Jason has the support of many, including a range of organizations and people who have worked with him in serving our most vulnerable people. Yet Council never gave a chance for these voices to be heard.  Over the last year, Jason has delivered on improving our response and in setting the framework for bigger changes to the City’s homelessness response. He implemented changes to our contracting to require more accountability, oversaw a significant transformation of our emergency response to provide significantly more enhanced shelters, and increased our shelter capacity by almost 25 percent.  He also was key in guiding the One Table process, which set the framework for the move to regional governance. 

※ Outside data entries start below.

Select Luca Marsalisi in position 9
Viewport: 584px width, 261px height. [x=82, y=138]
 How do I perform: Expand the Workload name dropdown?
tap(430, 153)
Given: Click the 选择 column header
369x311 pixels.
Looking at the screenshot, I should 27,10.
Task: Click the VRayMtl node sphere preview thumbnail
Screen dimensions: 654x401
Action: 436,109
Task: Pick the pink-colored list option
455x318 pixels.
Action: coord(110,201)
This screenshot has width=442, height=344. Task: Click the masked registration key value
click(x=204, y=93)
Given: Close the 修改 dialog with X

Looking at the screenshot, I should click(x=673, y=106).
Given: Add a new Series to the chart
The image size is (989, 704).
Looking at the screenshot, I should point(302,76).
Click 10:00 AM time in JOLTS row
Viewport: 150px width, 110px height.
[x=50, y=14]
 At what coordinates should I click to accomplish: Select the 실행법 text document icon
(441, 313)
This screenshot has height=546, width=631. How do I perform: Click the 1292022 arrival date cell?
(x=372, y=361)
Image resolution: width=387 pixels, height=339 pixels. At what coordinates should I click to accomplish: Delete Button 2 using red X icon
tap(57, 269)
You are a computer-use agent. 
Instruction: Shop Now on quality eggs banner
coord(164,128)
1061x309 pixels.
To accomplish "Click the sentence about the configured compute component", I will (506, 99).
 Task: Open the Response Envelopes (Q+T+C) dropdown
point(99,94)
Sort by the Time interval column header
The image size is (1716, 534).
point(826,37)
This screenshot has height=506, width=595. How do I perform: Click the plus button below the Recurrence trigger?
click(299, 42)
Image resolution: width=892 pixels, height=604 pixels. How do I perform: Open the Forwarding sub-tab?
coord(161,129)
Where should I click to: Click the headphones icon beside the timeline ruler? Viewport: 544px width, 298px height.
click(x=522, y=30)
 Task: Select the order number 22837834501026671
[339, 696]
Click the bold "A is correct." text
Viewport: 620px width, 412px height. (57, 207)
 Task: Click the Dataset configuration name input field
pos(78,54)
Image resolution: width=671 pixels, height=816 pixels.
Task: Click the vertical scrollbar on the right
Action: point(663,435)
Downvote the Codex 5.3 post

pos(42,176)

After 112 days and no clear path forward to even a vote, this never-ending confirmation “process” needs to end.  I have heard directly from HSD employees that it has been divisive and a distraction to the work of the Human Services Department on issues like homelessness, supporting LGBTQ youth, and serving seniors.  That is why Jason and I have made the decision that the work must come first and have our full energies and attention.  Together, we decided to withdraw his nomination before Council to allow him and the Department to focus on the work. Jason will continue as Director of the department, which he has done successfully already over the last year. I continue to believe that Jason is the right leader for this role. Jason has brought his life experience, and heart and soul, to his work.  

I respect Council’s independent role and have valued their great work that we have done together, including free college and transit for youth, gun violence prevention, historic implementation of MHA and worker protections. I look forward to our continued partnership on a range of issues and am confident there is much we can do together. But in the face of inaction, I will act. Too much work needs to be done.  

Last week, Erica Barnett reported that Johnson’s confirmation had stalled out for lack of majority support among the City Council members. I reached out to Council member Bagshaw, who had been shepherding the confirmation process, last week and she declined to comment on the status of his nomination. This morning’s meeting of the Select Committee on Homelessness and Housing Affordability, which had heard earlier hearings on his confirmation after it was removed from Council member Sawant’s committee, did not include the confirmation on the agenda.

A spokesperson for the Mayor confirmed that Johnson will serve as interim Director throughout 2020.

That is not an entirely unreasonable approach, given that Seattle, King County and other local jurisdictions are in the process of establishing a regional governance model for the homelessness response, by far the largest budget item in HSD’s portfolio and one that may get extracted out of HSD and moved to the new regional organization. Durkan’s spokesperson said that the 2020 timeframe for Johnson is “linked to our best understanding of regional governance timing,” and that the Mayor intends to re-assess the needs of the department after that process has run its course before a possible new nomination as permanent HSD Director.

That said, the Mayor has effectively done an end-run around the Council confirmation process by appointing Johnson for an indefinite-length interim director role. This is particularly eyebrow-raising given that Durkan and Johnson have suggested before that the low morale among HSD employees is due in part to lack of permanent leadership for the department.

I have an inquiry in to the City Council for responses to the Mayor’s announcement this morning.

3 comments

  1. “This is particularly eyebrow-raising given that Durkan and Mayor have suggested “

    You probably meant Durkan and Johnson?

  2. Sounds to me like homelessness issues should be run by the County and Jason Johnson should be the guy in charge. Clearly Jason has the very public support of the online community most caring about curing homelessness and accountability along the way: Safe Seattle ;-).